▸ Exercise goal
How many lines of the listing below contain "screenshot"? State the number alone.

▸ The input
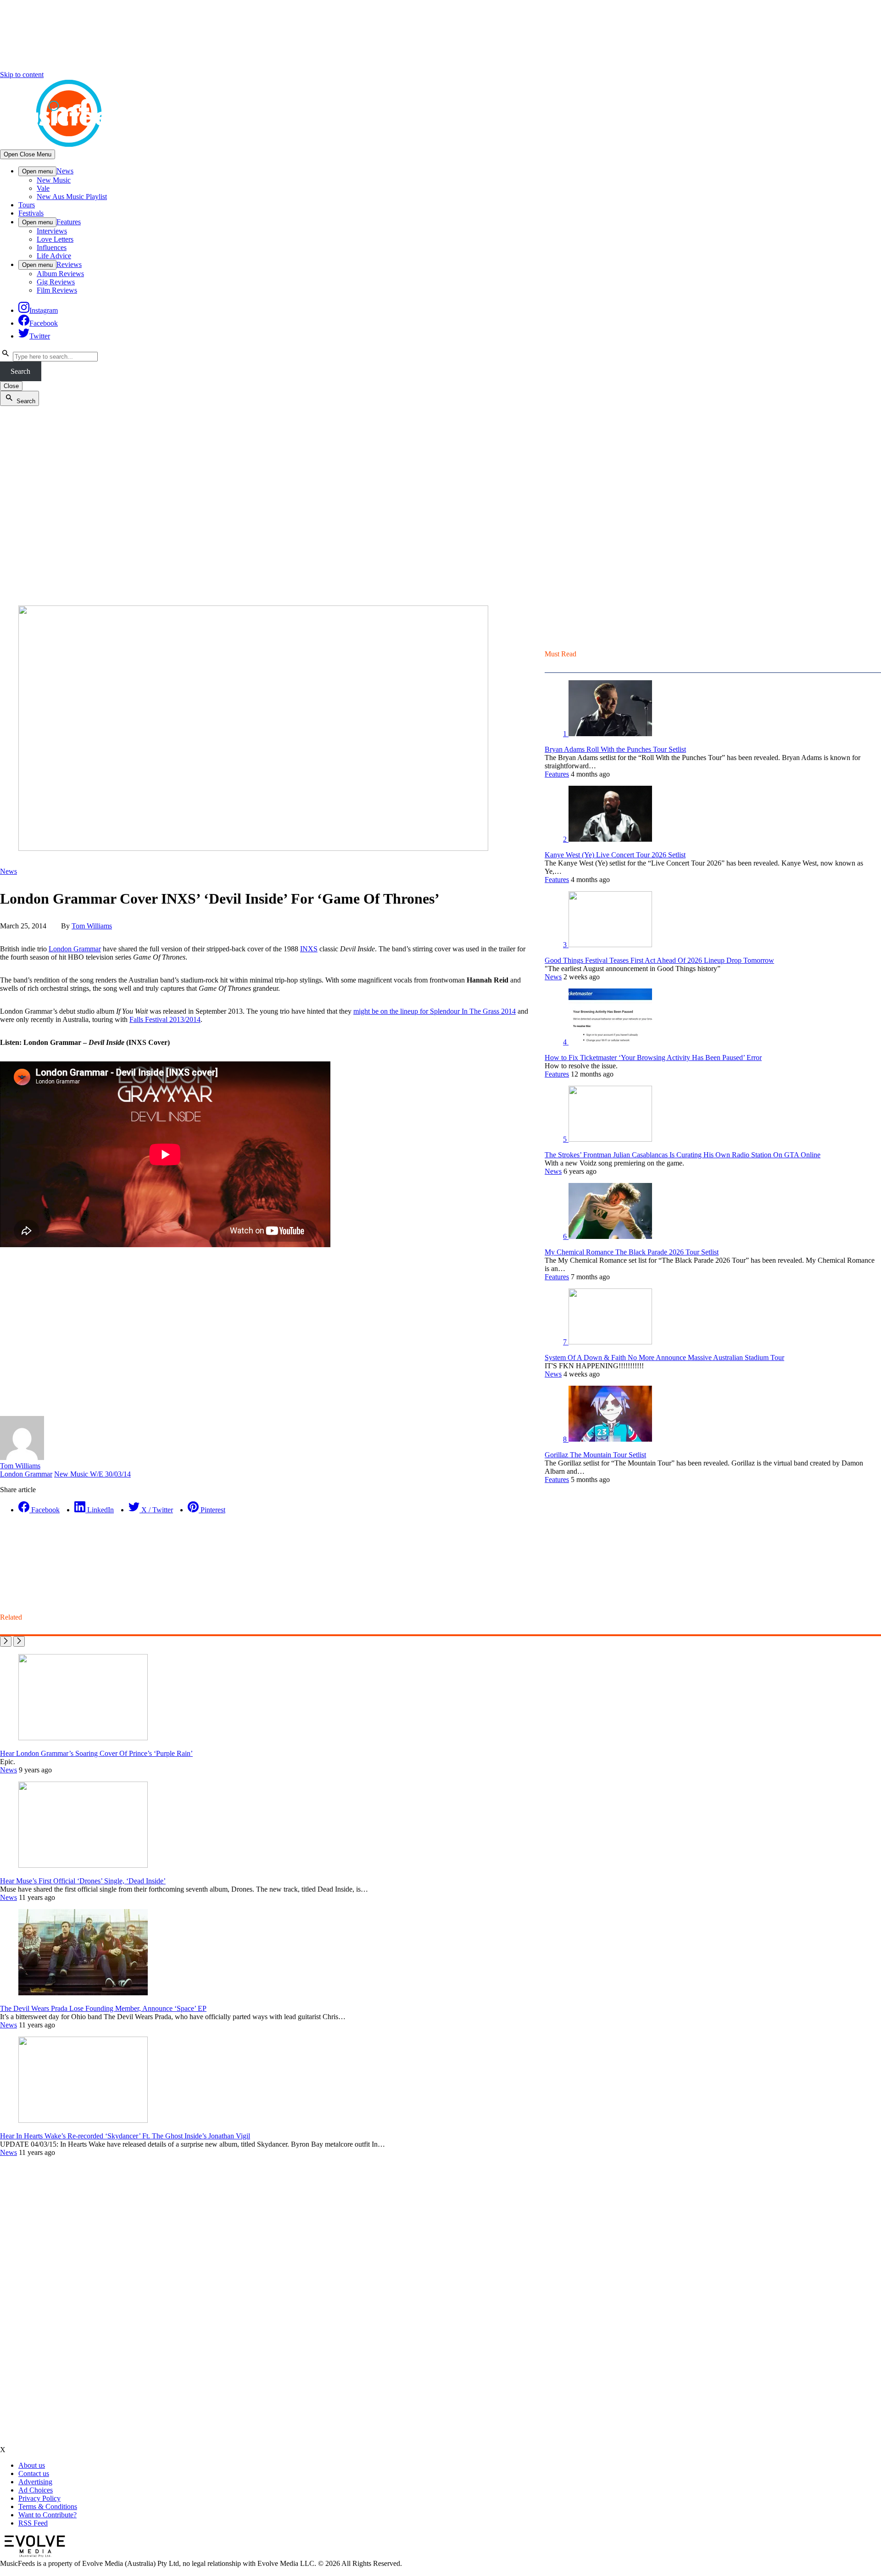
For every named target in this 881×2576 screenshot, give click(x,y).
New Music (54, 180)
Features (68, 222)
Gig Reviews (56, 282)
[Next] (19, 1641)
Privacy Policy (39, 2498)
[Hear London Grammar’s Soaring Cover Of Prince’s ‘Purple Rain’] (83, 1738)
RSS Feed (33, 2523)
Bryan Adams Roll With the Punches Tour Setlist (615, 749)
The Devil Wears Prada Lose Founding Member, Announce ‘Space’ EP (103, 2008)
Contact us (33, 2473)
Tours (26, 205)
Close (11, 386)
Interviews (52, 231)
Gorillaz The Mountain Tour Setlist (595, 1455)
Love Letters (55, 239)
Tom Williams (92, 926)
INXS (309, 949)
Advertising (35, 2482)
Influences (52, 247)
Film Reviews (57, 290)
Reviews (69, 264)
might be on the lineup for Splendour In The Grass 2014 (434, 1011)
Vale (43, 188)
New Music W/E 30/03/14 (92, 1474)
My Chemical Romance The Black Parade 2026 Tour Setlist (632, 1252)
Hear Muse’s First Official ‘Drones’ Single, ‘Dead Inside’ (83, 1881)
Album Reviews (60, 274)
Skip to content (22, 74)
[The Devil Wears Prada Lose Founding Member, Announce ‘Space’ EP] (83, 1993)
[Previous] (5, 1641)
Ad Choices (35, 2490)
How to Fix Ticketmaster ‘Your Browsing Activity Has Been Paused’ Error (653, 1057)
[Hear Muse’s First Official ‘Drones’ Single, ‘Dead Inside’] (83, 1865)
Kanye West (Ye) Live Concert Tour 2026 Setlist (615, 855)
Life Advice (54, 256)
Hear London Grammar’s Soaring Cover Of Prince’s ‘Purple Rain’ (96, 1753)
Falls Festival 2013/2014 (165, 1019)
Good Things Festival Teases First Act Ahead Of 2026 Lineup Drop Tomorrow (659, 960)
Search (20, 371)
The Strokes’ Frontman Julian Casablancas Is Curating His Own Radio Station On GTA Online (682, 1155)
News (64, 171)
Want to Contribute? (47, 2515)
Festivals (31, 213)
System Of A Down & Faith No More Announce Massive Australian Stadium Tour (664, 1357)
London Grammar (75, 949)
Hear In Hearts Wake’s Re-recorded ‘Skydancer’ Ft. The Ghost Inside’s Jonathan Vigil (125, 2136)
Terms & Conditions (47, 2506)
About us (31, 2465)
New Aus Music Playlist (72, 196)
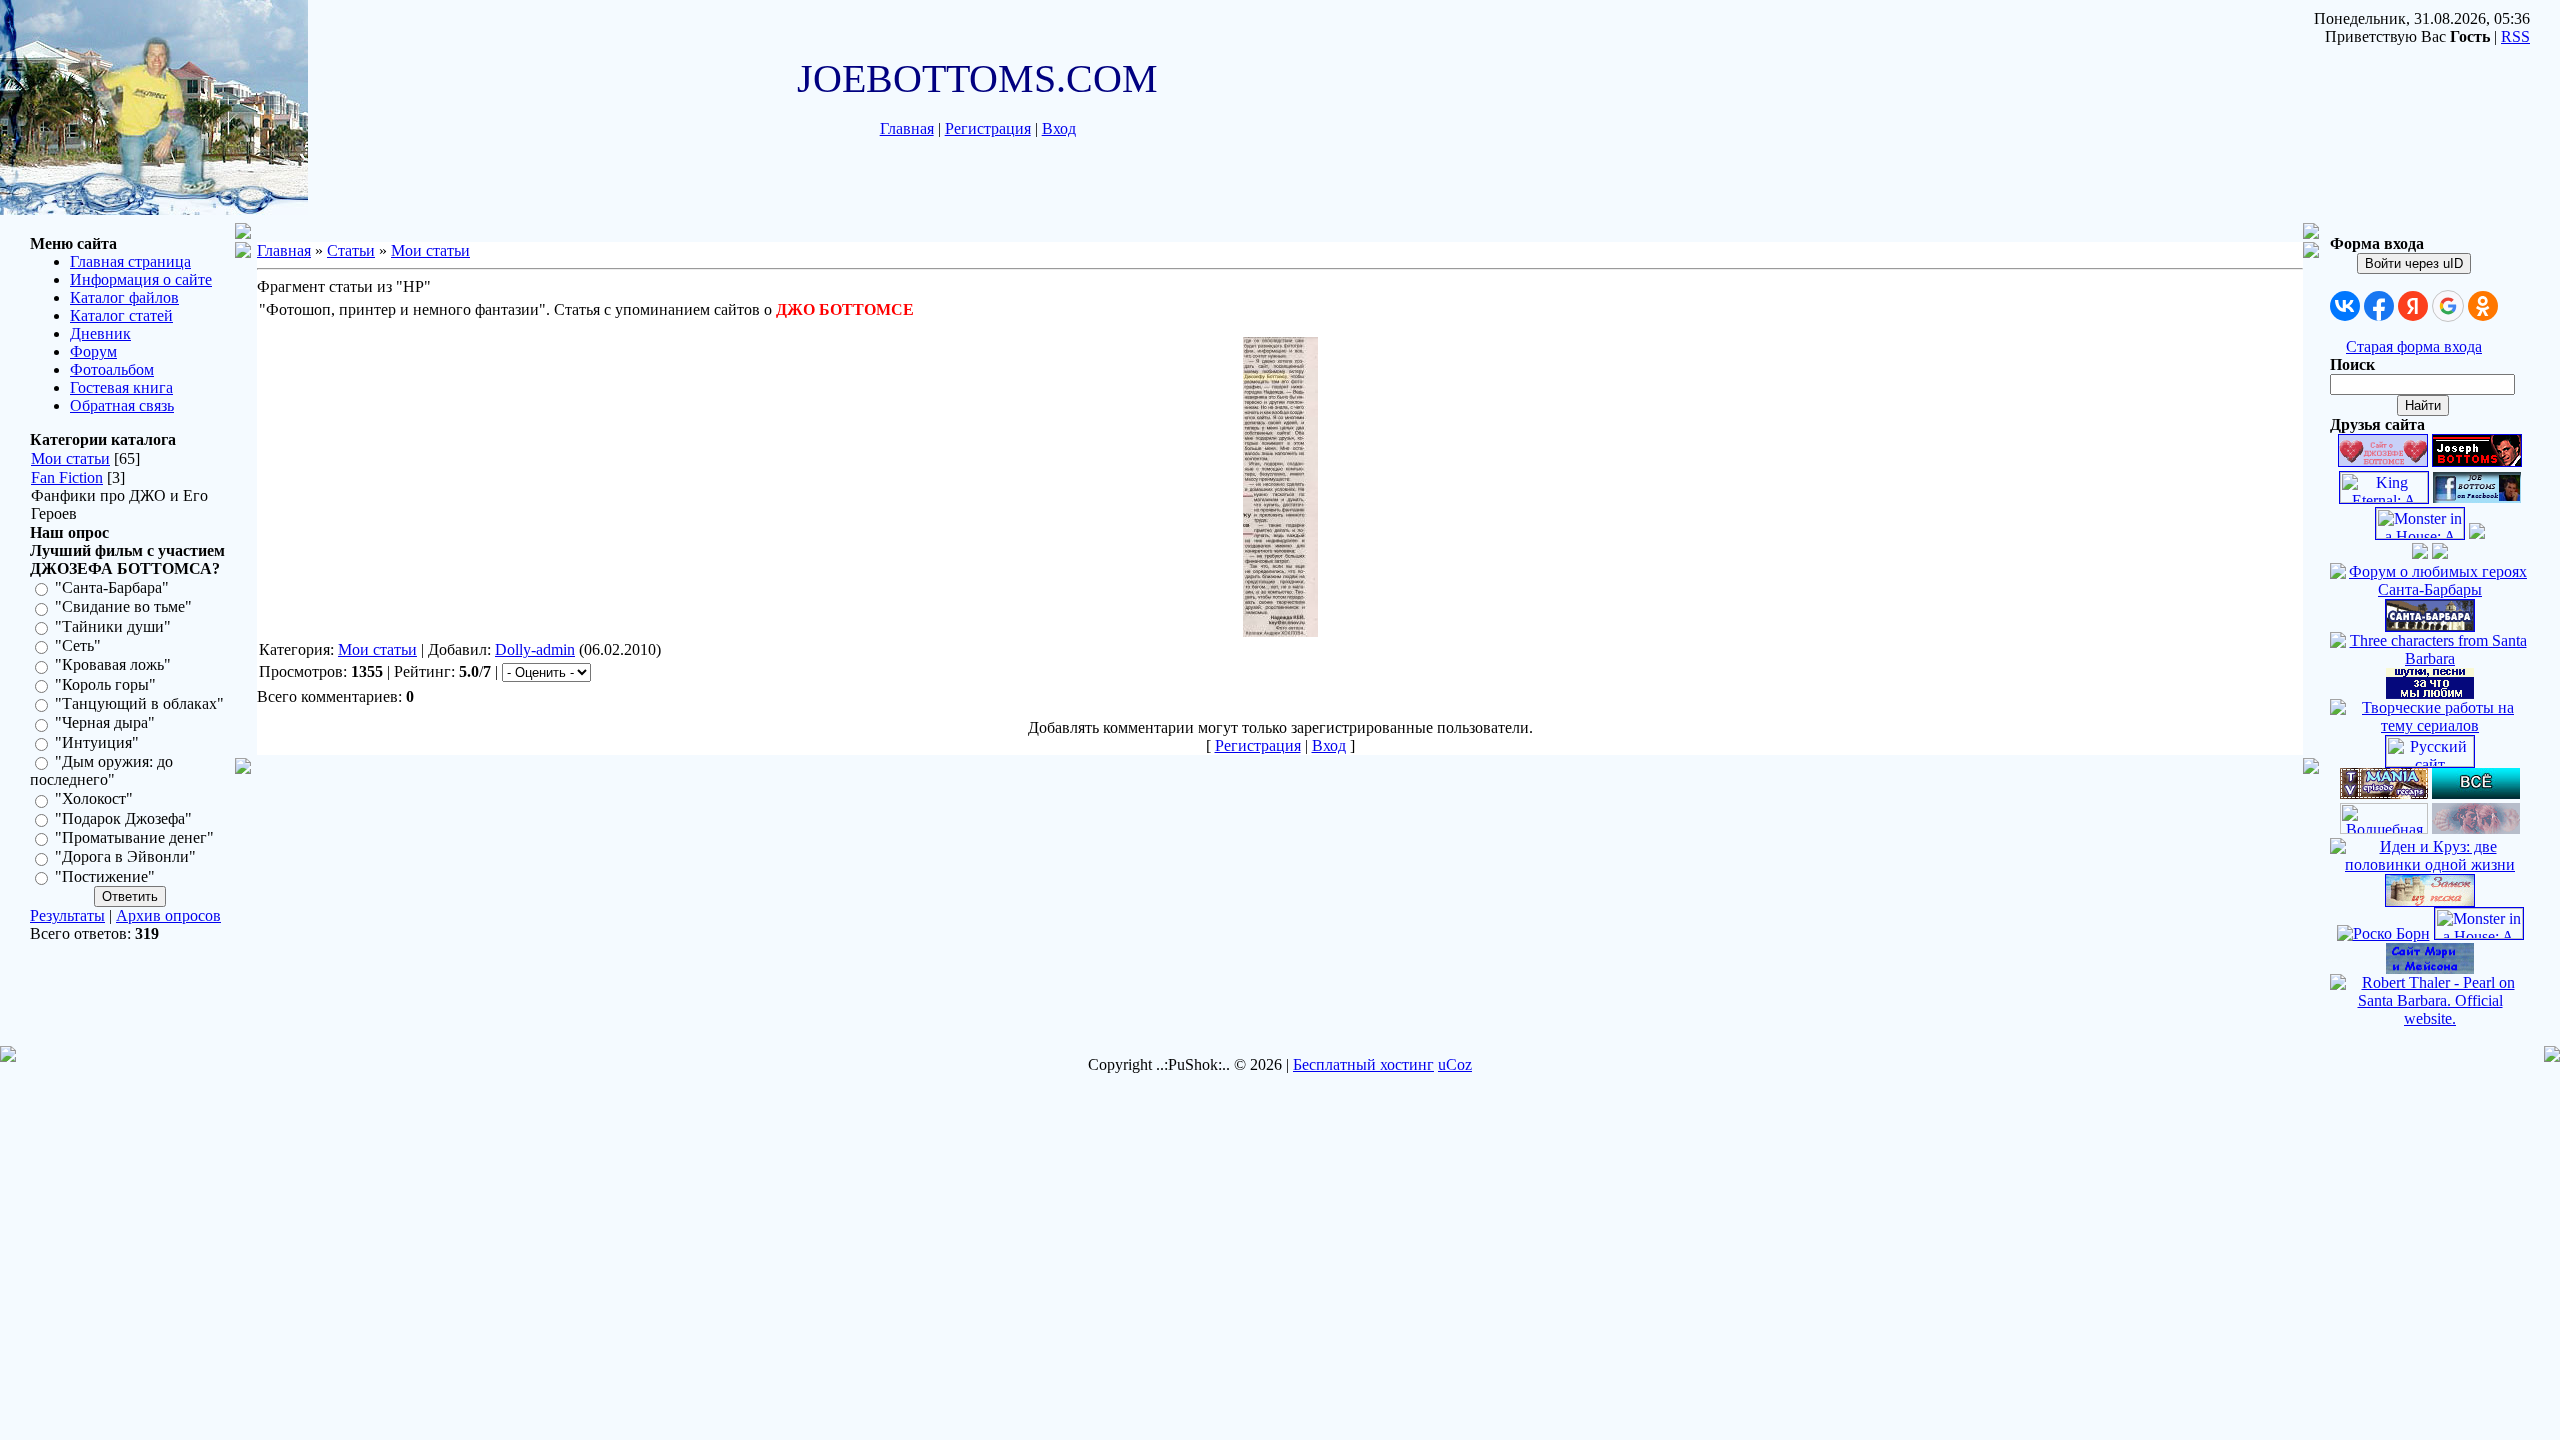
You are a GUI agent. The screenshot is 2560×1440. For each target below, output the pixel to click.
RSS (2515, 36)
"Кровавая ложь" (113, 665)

▸ Output for this exercise
2